A castanha de caju é o principal produto fabricado pelo assentamento. No entanto, o feijão, o milho também têm seu espaço nos lotes individuais e coletivos dos assentados. “A gente guarda para o consumo e vende para o mercado interno. Em relação à venda, ainda não conseguimos o convênio definitivo. A rapadura de caju e o mel nós ainda não conseguimos o mercado”, diz Ferreira.

No Nordeste, ao contrário da região Norte, é comum a parceria dos assentamentos com o Incra, as universidades federais e estaduais, a Embrapa e a facilidade de concessão de créditos, através dos bancos, como o Banco do Brasil e o Banco do Nordeste.
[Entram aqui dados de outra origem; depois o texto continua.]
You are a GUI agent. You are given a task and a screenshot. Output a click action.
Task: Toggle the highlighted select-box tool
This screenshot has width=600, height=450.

No caso do assentamento José Lourenço, a proximidade com a capital cearense - são apenas 40 quilômetro - facilita o comércio para a população local ou a própria visita dos compradores dentro do assentamento.

“A cooperativa já é toda legalizada e tem acesso para exportação”, explica o assentado. Mesmo com os avanços, as dificuldades existem e elas se materializam no principal problema para os nordestinos: a falta de acesso à água. “ Lá é sertão, não tem açude nem barragens e nem o Estado nem o município tem política a respeito”. Mesmo com as barreiras, a organicidade é mantida dentro do assentamento e isso parece ser o principal fator que faz com que o Zé Lourenço seja referência no Estado do Ceará. “Nós trabalhamos a forma da nucleação. Temos equipe de Saúde, Liturgia, Teatro, grupo de mulheres, Cultura, Saúde bioenergética, que trabalha a medicina natural. Nós temos um projeto de rádio que ainda está parado. Acontecem noites culturais em eventos. Todas as crianças estão na escola”, relata com orgulho.

Parabéns

Posted by Fernando A F at 2007-07-14 23:04

como conseguiram "fabricar"castanha de caju? parabéns por seguiren com o estrativismo.

Não há dúvidada

Posted by Yvonete/ assentamento Santana CE. at 2007-10-03 11:28

diante desde contexto não há dúvidada que os assentamentos representam a constatação de que a reforma agrária é a solução para acabar ou pelo menos minimizar com a injustiça, fome e inúmeros problemas sociais . é sem duvida, esse assentamento é um exemplo de que reforma agrária executada com assistencia técnica, acesso a credito e o respaldo organizativo por parte da comunidade é capaz de melhorar as condições de vida, aumentar a renda, gerar uma produção agrária maior e de qualidade, por tanto gerar resultados eficazes que proporcionam caminhos concretos para o crecimento organizativo, social e economico.

Problemas em Assentamento

Posted by Antonio dos Santos ( Dr. Lima) at 2008-12-19 19:58

O Assentamento José Lourenço, em Chorozinho, é realmente um exemplo. Lamentavelmente isto não aconteceu conosco no Assentamento Lagoinha, no município de Bela Cruz-CE.Aqui é muito diferente. A diretoria entregou tudo para um grupo de manipuladores que desviou o dinheiro de todos os projetos que deveriam ter sido implantados. Construção de casas, perfuração de poços, aquisição de trator, sistema de abastecimento de água, projeto para cultivo de cajueiro, criação de bovinos e caprinos, construção de cercas. Muitos outros projetos não foram concluídos e muitos se quer foram iniciados. O dinheiro foi parar no bolso dessa quadrilha. Dez safras de castanhas de caju, cerca de 200 toneladas,e outras rendas foram vendidas sem que os assentados vissem um tostão. Muitos sócios já foram expulsos e até a diretoria é colocada pelo grupo que invadiu o assentamento sem que os sócios tenham direito a qualquer opinião.O caso está na justiça há seis anos. Agora pedimos socorro ao presidente Lula que já tomou algumas medidas./Dr. Lima/Pov. de Preá/Distrito de Caiçara/62597 -000 - CRUZ-CE. Fone: 88447486.